Recent Planning Appeals
In recent examples, Inspectors have recognised the local need for affordable housing (AH), noting that planning permission should be granted for these schemes unless the adverse impacts of doing so would significantly and demonstrably outweigh the benefits when assessed against the policies in the NPPF as a whole, but gone on to refuse permission.
- Dudsbury Homes (Southern) Ltd was refused permission for 1,700 dwellings in East Dorset, with highways being one of the principal controversial issues. The Inspector found that, despite the absence of better alternative sites, the adverse impacts on the road network would be severe notwithstanding the proposed mitigation. It was suggested that the scheme would load a large number of additional journeys on to a poor rural road network with seriously negative consequences for highway safety, congestion and inconvenience, and environmental harm. The Inspector felt that it was reasonable to expect sufficient mitigation measures to be laid out at this stage, rather than leaving the issues to be resolved via a s278 Agreement.

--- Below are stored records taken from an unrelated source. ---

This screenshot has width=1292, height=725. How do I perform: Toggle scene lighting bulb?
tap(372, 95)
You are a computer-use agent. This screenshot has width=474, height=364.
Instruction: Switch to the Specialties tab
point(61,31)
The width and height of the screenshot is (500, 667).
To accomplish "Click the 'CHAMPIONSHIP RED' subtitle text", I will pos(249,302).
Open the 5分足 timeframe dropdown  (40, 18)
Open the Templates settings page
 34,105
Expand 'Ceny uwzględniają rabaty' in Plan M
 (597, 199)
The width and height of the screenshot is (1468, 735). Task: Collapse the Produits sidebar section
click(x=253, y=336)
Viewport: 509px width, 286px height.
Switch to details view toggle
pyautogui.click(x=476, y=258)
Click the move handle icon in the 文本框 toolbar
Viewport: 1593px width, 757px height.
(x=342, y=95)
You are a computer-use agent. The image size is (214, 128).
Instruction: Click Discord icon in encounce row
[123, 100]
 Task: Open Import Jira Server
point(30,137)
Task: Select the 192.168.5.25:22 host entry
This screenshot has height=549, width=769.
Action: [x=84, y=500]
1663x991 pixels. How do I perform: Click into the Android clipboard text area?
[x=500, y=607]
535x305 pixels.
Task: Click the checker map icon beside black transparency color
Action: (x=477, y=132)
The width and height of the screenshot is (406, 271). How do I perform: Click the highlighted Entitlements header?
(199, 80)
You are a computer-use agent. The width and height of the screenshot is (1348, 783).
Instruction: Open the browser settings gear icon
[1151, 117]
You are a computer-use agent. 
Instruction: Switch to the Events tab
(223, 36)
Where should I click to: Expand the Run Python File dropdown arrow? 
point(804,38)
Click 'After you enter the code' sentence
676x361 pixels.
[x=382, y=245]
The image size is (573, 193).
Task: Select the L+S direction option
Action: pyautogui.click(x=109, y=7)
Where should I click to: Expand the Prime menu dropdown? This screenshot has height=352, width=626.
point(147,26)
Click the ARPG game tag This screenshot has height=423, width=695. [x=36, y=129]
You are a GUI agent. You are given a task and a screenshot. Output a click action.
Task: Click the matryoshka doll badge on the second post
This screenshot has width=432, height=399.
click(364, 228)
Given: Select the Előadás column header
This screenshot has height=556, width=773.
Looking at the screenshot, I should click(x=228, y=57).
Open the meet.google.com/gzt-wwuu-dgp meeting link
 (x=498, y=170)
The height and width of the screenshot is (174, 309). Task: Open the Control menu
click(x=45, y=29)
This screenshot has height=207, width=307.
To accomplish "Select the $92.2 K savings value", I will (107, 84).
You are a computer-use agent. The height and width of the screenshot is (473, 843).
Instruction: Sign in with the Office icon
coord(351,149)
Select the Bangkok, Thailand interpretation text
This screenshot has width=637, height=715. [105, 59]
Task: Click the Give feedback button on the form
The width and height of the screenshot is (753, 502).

- Gladman Developments Ltd was refused permission for a 500-dwelling scheme, including a primary school that was introduced as part of the appeal. The parties agreed that the NPPF set a high bar for highways capacity refusal but a lack of sufficient traffic modelling and a reliance on an unconnected (and as yet unfunded) highway improvement scheme created a lack of certainty about the impacts on the road network. As such, and following the same rationale that was applied in Satnam, the inspector had to assume that these impacts would be severe.
Take aways
- Don’t neglect transport infrastructure – these examples highlight that addressing a housing supply issue in a development application is not enough. If the assessment methods or proposed mitigation measures fall short, so will the entire scheme.
- Take the Hint (in the NPPF Changes): the proposed (July 2024) changes to the NPPF render the approach to measuring the impact of a development on the local highways largely the same. It is suggested that a development should only be refused if the impacts are deemed severe “in all tested scenarios”. The intention appears to be to nudge applicants to test scenarios properly, but also to control the application of the precautionary approach a bit (but providing a get out where one – presumably credible – scenario shows that severe effects are unlikely).
If this update is adopted, the decision-maker will still need to decide whether that scenario is likely, on balance, or can be made likely (by any scheme controls/ conditions) not to have a severe impact. This will no doubt be an ongoing area of discussion, with many calling for the introduction of clarifying guidance.
Thomas Horner is an Associate in the Planning and Public Law Team at Dentons. This article first appeared in the firm’s Planning Law Blog.